Are you going to the game tonight?
He asked, and seemed genuinely interested in my answer.
I glanced at my theater friend, Sydney, who was watching the whole exchange in wide-eyed, open-mouthed silence. Then I shrugged.
Maybe.
He nodded slowly, staring at my face, like he couldn’t look away. Like he didn’t want to stop watching me. And I was perfectly happy to watch him right back.
Until a group of varsity jackets called his name from the end of the hallway. And Garrett started walking backwards towards them, eyes still on me.
You should come to my house after the game—to the party.
There was always a party after a home game, usually at an upperclassman’s house. That week, word around the school hallway was the party was at Ryan Daniels’ house.
Technically, it’s my brother’s party, but I can invite people. You should come, Callaway.
Another flash of devastating smile.
It’ll be fun.
I went to the game. And the party.
Although my sister didn’t exactly run in the same circle as Ryan, she had some friends on the cheerleading squad and had already planned on going.
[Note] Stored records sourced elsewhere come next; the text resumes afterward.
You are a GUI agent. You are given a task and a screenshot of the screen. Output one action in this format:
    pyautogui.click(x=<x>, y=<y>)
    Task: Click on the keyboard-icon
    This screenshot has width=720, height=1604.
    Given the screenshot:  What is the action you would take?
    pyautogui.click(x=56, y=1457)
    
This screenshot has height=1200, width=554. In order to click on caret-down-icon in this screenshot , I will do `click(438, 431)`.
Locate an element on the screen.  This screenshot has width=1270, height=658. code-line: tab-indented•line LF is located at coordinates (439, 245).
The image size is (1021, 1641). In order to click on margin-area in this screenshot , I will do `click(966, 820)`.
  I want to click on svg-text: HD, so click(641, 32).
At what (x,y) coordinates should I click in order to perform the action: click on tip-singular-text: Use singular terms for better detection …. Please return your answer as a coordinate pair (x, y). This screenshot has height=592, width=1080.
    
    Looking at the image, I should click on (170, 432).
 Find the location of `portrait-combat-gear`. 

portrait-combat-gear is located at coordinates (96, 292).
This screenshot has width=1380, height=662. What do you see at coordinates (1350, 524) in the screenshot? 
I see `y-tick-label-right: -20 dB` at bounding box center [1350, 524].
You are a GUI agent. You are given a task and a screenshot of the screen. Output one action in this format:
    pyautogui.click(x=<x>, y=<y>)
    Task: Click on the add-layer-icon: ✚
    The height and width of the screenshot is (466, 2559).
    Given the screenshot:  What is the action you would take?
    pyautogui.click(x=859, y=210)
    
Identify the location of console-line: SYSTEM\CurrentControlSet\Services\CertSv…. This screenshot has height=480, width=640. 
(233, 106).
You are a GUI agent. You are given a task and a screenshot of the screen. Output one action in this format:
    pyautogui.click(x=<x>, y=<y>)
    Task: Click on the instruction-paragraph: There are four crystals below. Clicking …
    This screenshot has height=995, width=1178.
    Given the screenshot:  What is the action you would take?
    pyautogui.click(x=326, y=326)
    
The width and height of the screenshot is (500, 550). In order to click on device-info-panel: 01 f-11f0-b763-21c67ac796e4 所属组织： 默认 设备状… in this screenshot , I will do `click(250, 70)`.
We were there a few minutes, in the basement, with Bruce Springsteen playing on the stereo, when Garrett walked up to me. He handed me a red plastic cup of beer that was mostly foam and kept another for himself. It was loud in his basement, teenagers shoulder to shoulder and wall to wall, so we ended up in his backyard, just the two of us. We sat on the rusty swing set and talked about silly things. Our classes, what teachers we had, the star constellations we could see and name, why a quarterback was called a quarterback.